Dabei hatte Albert längst akzeptiert, dass er mit ihm zusammen diesen Plan ausführte, bis zum Ende, selbst, wenn es in ihrem gemeinsamen Tod endete.

Er wusste wirklich nicht, wie er sich in dem Moment fühlte, als er sie beobachtete, wie sehr er gerade einfach nur zu ihm wollte, ihn in seine Arme ziehen wollte, ihn nicht mehr loslassen wollte.

Aber er war wie erstarrt, als er Will beobachtete, wie er von der Brücke stürzte, in dem festen Entschluss, zu sterben und seine Schuld mit sich zu nehmen.

Er wusste nicht, wie er sich fühlen sollte, als er bemerkte, wie Sherlock ihm hinterher sprang und ihn festhielt, an sich drückte, als wenn er Will beschützen wollte.

Wieso war es Sherlock und nicht er?

Wieso hatte er das Gefühl, dass es das war, was Will von Anfang an wollte?

Von dem Moment, als er Sherlock getroffen hatte?

Wie konnte Albert eigentlich akzeptieren, dass Will diese ganze Schuld mit sich nahm, wenn er in den Tod stürzte?

Waren sie nicht gemeinsam dafür verantwortlich? Waren sie nicht zusammen in dieses Blut ihrer Opfer getränkt?
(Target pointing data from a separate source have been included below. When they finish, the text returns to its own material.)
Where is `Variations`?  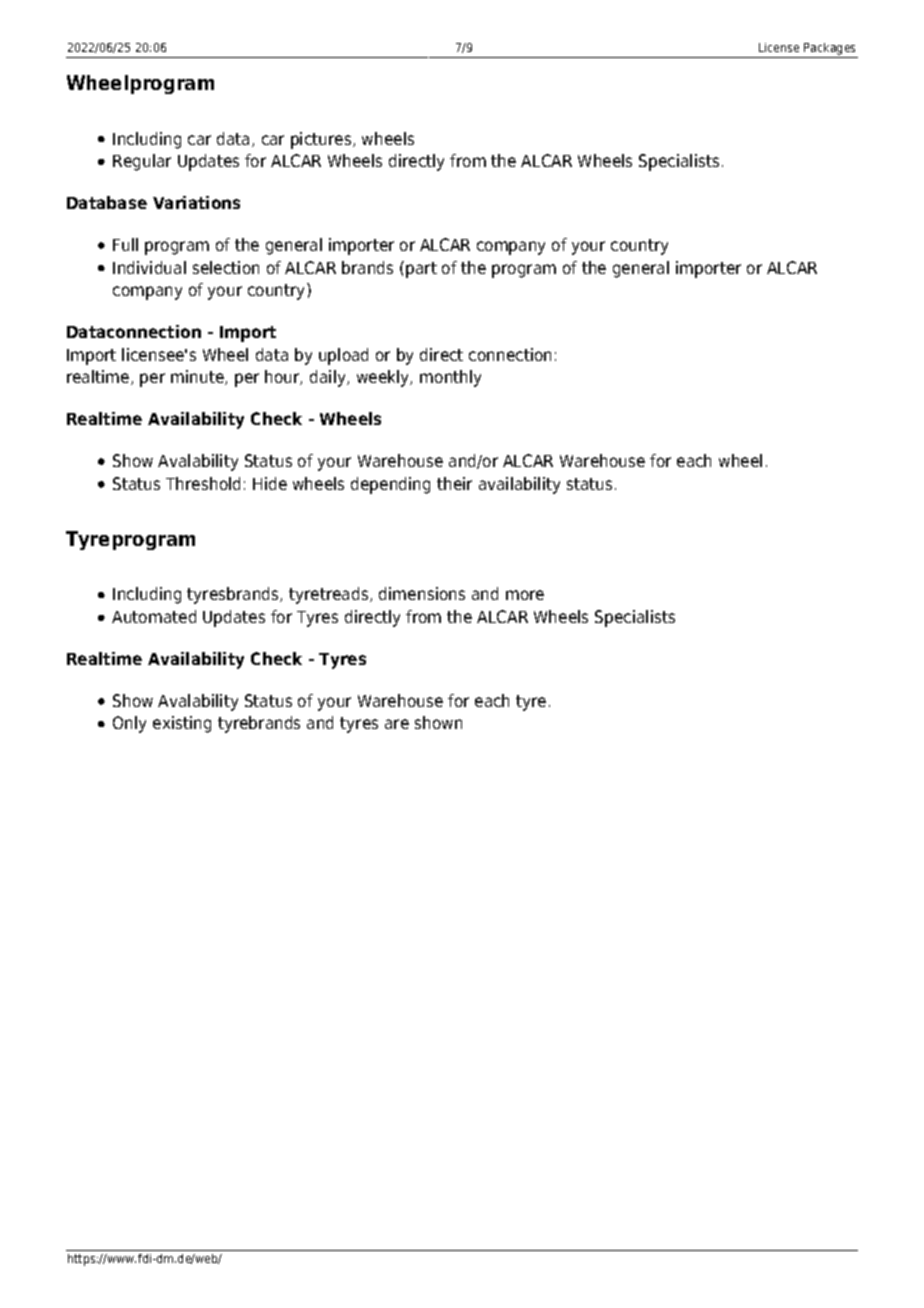
Variations is located at coordinates (196, 202).
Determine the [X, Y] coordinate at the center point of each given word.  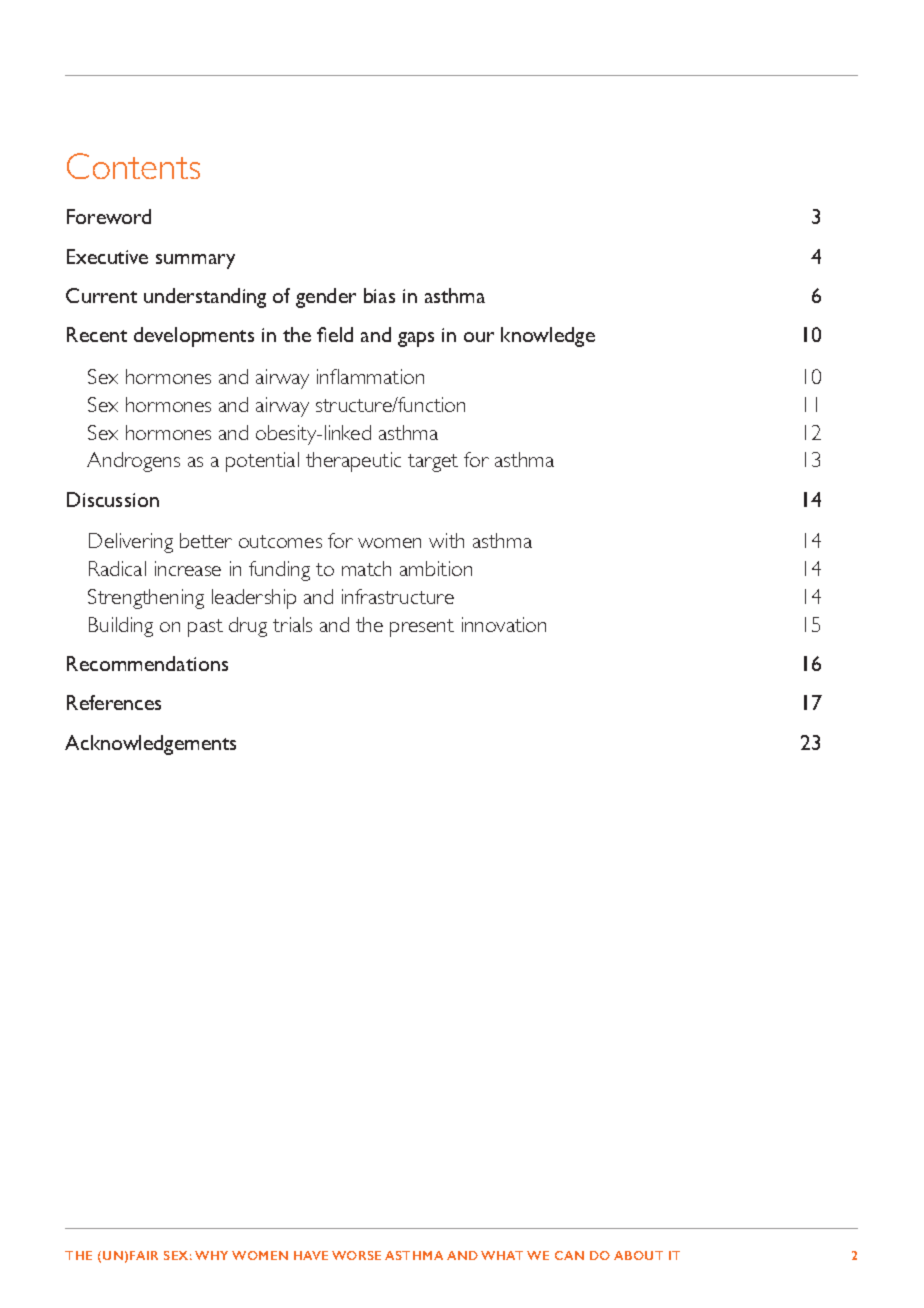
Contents [133, 166]
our [479, 337]
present [422, 628]
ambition [436, 568]
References [114, 702]
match [366, 568]
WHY [211, 1255]
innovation [504, 624]
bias [379, 295]
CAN [569, 1255]
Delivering [131, 543]
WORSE [356, 1255]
„Weißt du eigentlich, wie sehr ich dich einfach nur in meinen Armen halten will? Wie sehr ich dich liebe, seit ich dich in diesem Waisenhaus gesehen habe?“

Er wusste nicht, ob er es laut aussprach oder nur in seinen Gedanken abspielte. Er wusste, dass Will ihn sowieso nicht hörte, dafür war er zu weit weg.
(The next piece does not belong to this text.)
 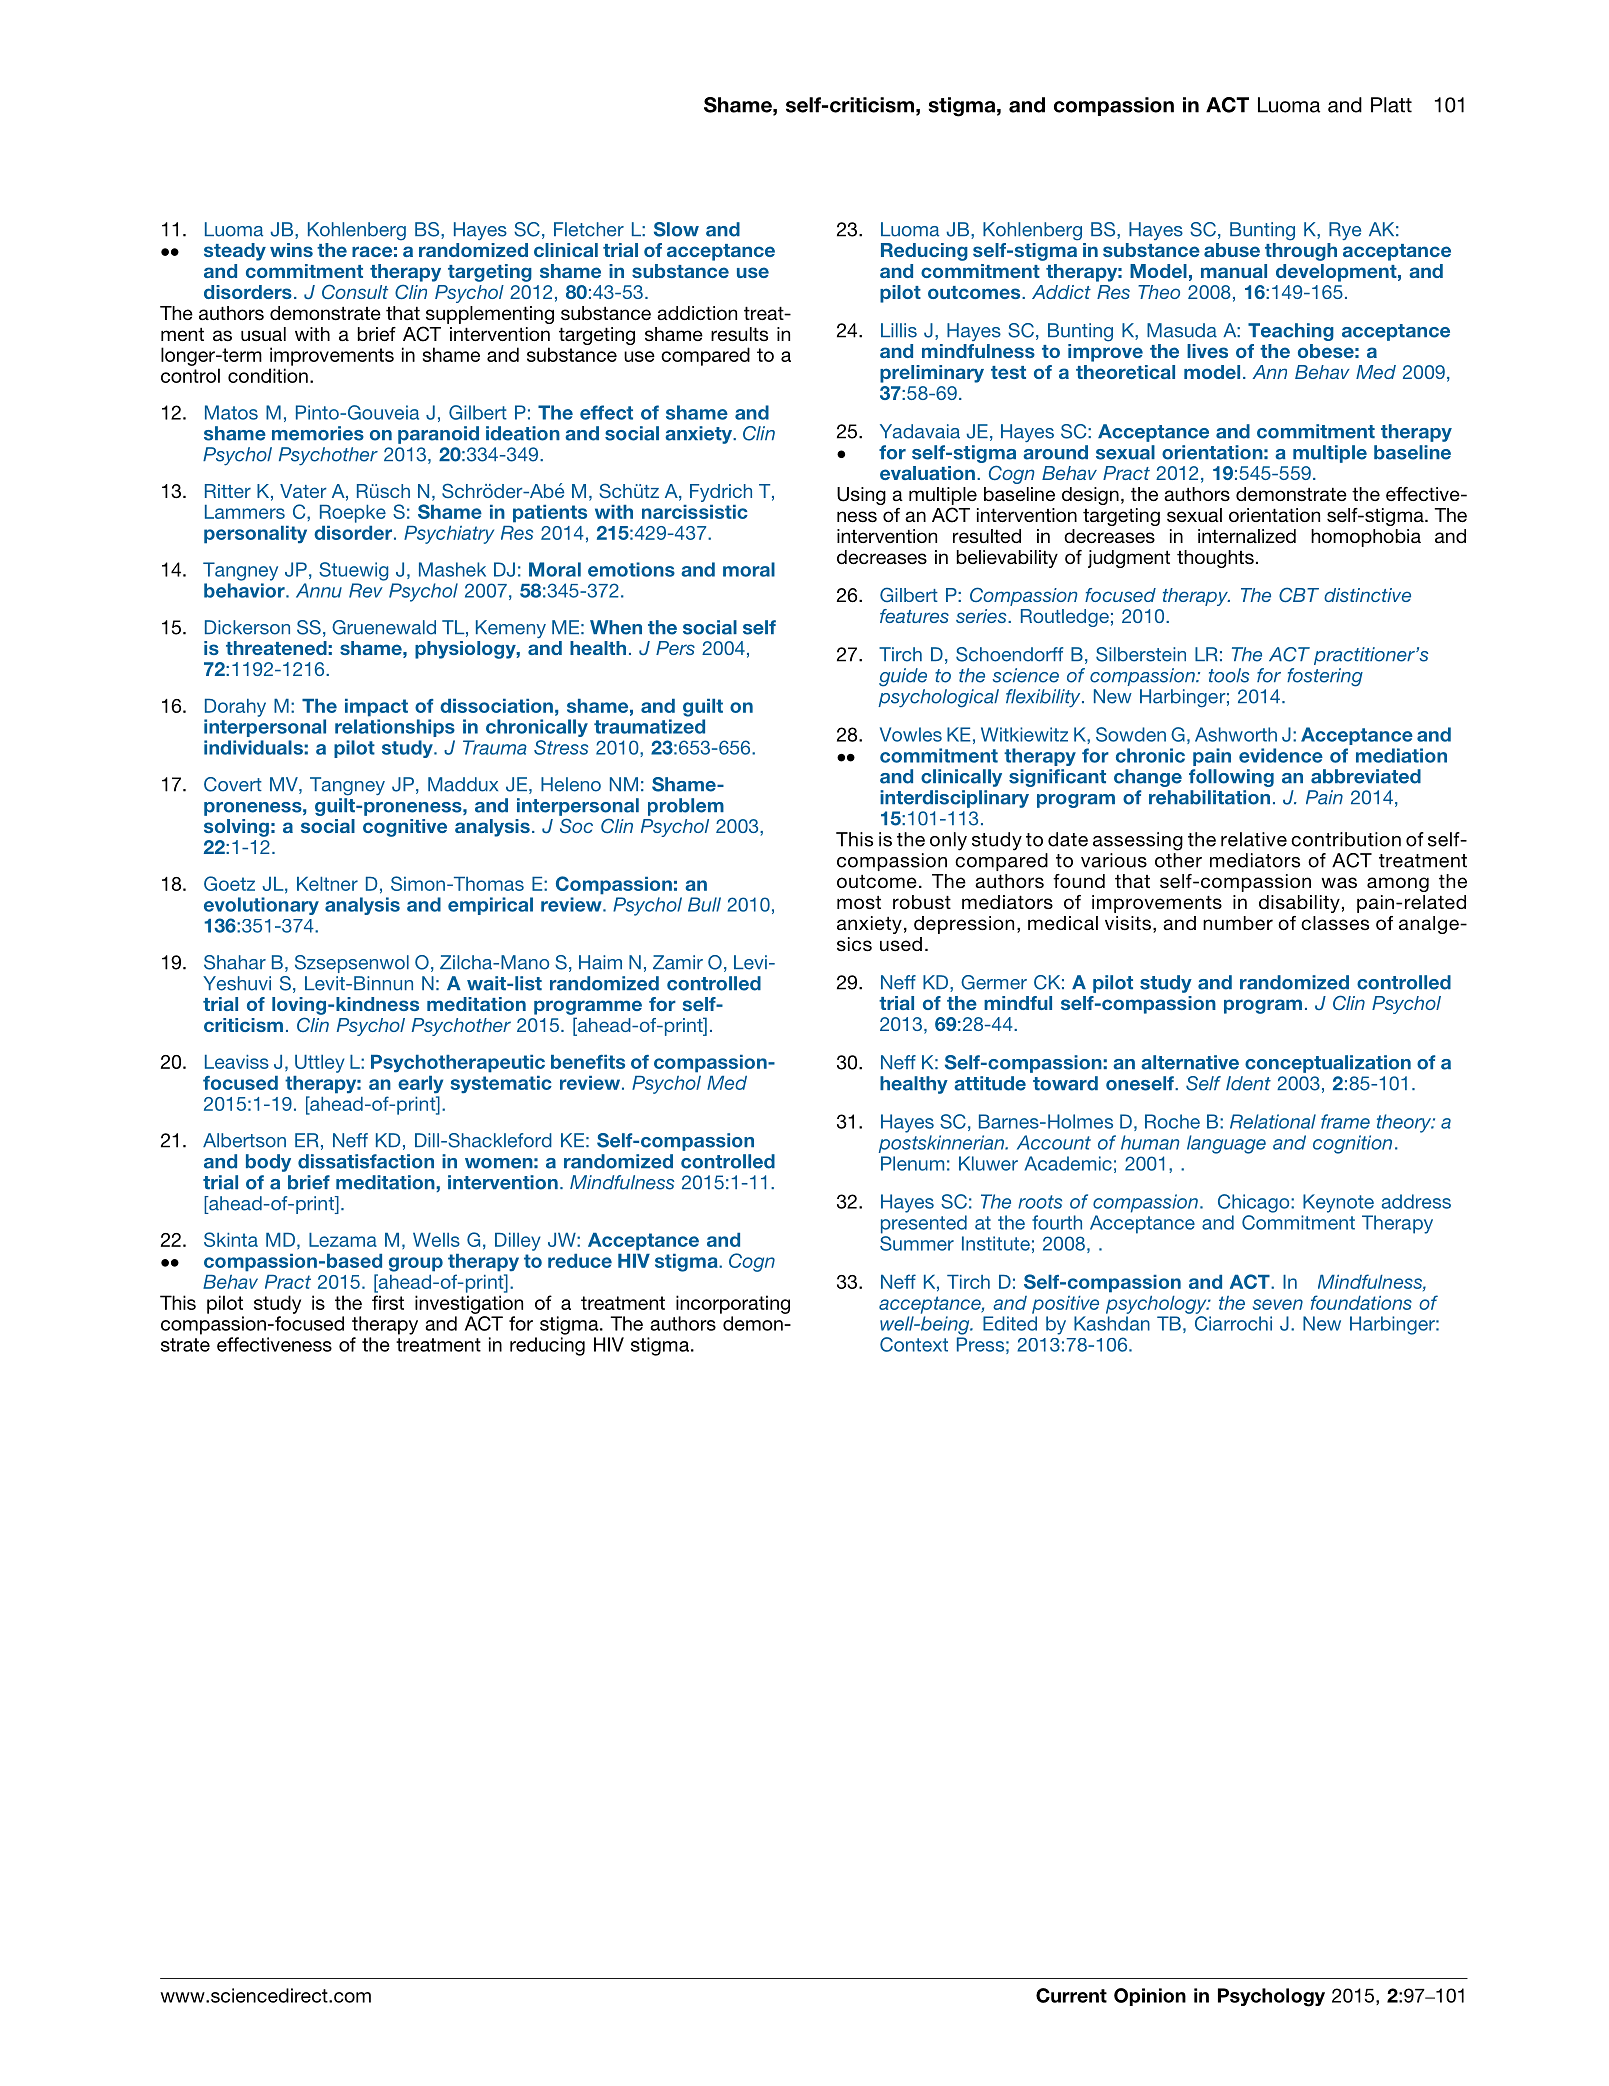 I want to click on Opinion, so click(x=1150, y=1997).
Er war sich nicht einmal sicher, wie viele Wochen und Monate vergangen waren, seit diesem schicksalhaften Abend.

Er wusste, dass ewig nach Will und Sherlock gesucht wurde, um entweder zu bestätigen, dass sie tot waren oder sie lebend zu finden.

Albert war sich ziemlich sicher, dass er ihren Tod nicht akzeptieren wollte. Auch, wenn es fast unmöglich war, dass sie es überlebt hatten.

Er wusste, dass es Louis ähnlich ging, wann immer er mit ihm sprach.

Er wusste aber auch, dass er irgendwann nicht mehr wirklich darüber nachdachte, dass es möglich gewesen war, weil es ziemlich gering war.

Hatte er sich damit abgefunden, dass er tot war?

„Albert ...“

Überrascht öffnete er am frühen Morgen seine Augen, spürte, wie ihm jemand über die Wange strich, bemerkte langsam die Person, die neben ihm saß und ihm über die Wange streichelte. „... Will?“

„Sorry“, flüsterte er und ein Lächeln legte sich auf seine Lippen, ohne das er sich groß bewegte, sondern einfach nur zu ihm rutschte, „... für alles.“

Albert schluckte, bewegte einfach nur einen Arm über den anderen und zog ihn zu sich. „Nicht ... ich bin ... nur froh, dass es dir gut geht.“

Er bemerkte, wie William neben ihm leicht lachte, sich nur weiterhin gegen ihn drückte und sich nicht mehr von ihm befreite. „Ich habe dich vermisst ...“

„Ich habe dich auch vermisst, Will“, flüsterte Albert einfach nur, schloss seine Augen wieder, hielt ihn einfach nur bei sich.